### [To do]
a) In the Iron Fist review, retype the passage from "Much as I have" to "objective or payoff." word for word.
b) According to the Iron Fist review, which supporting actor was especially noteworthy, and in what role?

Much as I have when the past three Defenders series were released on Netflix, I have spent the entire weekend consuming Iron Fist like a hamburger. That is to say rapidly, hungrily, without sleep or sex until the job is done. Sadly this final addition to Marvel’s New York has too much in common with the latter for me: it’s a hazy mess with no clear objective or payoff.
That’s not to say that this series isn’t without some serious charm, nor that it is unentertaining or poorly made. Finn Jones puts in a solid day’s work bringing an obscure character to the fore, portraying a man locked between childhood and maturity by severe trauma. His anger is not like that which we have seen in Daredevil and Jessica Jones, it’s not funnelled into an altruistic philosophy, or diluted and confused by an alcoholic dependence. His is a thinly-veiled rage that takes only the slightest provocation to explode and scatter his fragile composure. This adds an unprecedented volatility and unpredictability to a hero that we’ve not seen from Marvel on either the big or small screen. The supporting cast excellently fleshes out this new facet to the ‘New York’ Defenders shows; Tom Pelphrey was especially noteworthy as the intense, imploding conflict-on-legs that is Ward Meachum. We have an excellent soundtrack from the likes of The Black Keys and Method Man, which is reminiscent of the mind-blowing music that defined Luke Cage. As with many superhero comics adaptations, the cast isn’t the problem with Iron Fist. The real problem is behind the scenes and took place well before anything we’re now seeing was committed to film. Let’s break this down so as not to confuse the issue…
The Plot (such as it is)

### [Records shown]
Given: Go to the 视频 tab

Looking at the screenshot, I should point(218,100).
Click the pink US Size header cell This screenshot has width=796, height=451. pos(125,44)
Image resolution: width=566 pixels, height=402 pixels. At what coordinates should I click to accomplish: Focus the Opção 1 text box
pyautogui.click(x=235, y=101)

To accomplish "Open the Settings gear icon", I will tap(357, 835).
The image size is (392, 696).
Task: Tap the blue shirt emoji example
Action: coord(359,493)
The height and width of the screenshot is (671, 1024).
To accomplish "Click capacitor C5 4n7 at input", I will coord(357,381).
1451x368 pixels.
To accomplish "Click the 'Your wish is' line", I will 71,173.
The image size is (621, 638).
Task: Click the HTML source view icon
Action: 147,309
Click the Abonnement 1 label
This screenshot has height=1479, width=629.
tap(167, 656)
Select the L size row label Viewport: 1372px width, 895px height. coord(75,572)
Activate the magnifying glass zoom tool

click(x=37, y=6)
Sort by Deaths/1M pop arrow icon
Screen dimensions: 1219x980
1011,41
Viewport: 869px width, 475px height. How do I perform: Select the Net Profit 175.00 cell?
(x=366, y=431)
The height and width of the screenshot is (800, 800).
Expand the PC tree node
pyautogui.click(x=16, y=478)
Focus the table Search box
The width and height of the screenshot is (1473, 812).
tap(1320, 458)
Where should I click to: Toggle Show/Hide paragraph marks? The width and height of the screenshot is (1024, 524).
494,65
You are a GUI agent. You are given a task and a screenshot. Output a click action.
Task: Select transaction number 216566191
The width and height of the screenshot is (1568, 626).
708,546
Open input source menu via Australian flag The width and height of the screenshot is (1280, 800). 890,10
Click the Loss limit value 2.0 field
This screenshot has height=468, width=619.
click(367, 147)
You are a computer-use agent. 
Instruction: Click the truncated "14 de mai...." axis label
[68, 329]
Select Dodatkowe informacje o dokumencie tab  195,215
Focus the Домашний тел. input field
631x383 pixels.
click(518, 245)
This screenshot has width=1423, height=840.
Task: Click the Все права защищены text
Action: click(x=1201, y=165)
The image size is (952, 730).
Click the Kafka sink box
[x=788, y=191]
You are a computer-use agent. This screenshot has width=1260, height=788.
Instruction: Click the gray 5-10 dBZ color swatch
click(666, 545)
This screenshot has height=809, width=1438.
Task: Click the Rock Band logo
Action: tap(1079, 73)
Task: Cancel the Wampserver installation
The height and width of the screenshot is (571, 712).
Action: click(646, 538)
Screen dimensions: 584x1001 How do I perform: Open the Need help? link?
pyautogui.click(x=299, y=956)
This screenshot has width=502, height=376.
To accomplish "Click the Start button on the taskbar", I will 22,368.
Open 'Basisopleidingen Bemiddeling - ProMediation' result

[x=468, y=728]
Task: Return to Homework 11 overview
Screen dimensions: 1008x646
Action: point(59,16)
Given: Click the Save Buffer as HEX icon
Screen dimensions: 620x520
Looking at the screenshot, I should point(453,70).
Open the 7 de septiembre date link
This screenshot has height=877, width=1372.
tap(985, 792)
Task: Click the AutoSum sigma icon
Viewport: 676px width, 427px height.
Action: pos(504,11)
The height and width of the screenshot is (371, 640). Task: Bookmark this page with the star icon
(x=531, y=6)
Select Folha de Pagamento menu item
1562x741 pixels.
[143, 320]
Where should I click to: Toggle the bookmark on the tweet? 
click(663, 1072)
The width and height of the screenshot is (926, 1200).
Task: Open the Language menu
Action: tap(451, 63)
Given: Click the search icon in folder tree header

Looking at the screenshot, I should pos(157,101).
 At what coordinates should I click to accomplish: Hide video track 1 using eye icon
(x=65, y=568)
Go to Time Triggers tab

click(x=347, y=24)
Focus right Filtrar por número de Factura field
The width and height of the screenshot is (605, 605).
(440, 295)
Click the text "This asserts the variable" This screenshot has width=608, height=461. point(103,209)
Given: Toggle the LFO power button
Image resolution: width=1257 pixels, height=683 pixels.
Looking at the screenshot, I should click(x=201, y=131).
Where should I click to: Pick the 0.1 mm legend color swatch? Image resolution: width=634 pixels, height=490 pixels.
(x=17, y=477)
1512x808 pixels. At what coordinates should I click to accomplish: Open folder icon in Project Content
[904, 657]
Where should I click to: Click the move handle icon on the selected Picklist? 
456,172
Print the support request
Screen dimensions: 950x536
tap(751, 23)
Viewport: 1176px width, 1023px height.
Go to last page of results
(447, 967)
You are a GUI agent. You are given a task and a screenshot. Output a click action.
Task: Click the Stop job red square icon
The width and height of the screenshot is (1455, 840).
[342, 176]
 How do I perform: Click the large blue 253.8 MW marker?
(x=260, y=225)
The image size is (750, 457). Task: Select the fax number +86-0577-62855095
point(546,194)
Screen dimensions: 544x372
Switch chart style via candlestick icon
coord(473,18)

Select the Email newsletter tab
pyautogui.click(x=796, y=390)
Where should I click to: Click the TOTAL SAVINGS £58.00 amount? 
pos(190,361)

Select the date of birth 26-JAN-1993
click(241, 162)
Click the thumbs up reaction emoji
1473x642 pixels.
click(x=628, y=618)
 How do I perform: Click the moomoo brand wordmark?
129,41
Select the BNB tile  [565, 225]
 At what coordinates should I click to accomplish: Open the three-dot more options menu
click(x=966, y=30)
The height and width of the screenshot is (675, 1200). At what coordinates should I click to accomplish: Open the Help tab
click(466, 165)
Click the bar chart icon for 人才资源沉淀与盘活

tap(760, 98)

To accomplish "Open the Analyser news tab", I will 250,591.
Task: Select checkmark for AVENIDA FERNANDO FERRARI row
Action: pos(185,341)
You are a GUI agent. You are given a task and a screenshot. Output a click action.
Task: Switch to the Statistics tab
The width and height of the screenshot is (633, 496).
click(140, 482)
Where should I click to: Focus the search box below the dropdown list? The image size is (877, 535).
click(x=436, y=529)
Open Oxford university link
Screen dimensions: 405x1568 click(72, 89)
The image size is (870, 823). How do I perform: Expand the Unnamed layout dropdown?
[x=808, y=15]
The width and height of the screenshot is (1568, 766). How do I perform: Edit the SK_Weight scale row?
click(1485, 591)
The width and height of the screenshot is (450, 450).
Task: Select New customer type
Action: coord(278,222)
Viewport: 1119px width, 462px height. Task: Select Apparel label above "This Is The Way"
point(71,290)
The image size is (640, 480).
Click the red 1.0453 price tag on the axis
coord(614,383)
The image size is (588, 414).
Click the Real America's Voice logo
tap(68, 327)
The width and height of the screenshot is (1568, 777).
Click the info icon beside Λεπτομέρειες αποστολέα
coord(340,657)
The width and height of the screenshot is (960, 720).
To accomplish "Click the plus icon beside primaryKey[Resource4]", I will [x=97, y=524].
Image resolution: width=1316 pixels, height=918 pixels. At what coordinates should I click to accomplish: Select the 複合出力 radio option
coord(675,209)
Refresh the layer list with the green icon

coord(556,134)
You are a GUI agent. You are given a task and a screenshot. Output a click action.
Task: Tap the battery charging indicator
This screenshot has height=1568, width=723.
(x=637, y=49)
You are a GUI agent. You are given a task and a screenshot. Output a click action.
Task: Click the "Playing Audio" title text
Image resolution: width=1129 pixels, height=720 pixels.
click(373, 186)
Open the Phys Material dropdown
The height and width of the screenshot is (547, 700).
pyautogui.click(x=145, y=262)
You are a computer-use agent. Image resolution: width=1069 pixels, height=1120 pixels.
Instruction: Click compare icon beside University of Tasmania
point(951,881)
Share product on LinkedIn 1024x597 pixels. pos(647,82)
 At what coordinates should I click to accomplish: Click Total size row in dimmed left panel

### [Solutions below]
a)
Much as I have when the past three Defenders series were released on Netflix, I have spent the entire weekend consuming Iron Fist like a hamburger. That is to say rapidly, hungrily, without sleep or sex until the job is done. Sadly this final addition to Marvel’s New York has too much in common with the latter for me: it’s a hazy mess with no clear objective or payoff.

b) Tom Pelphrey, as Ward Meachum.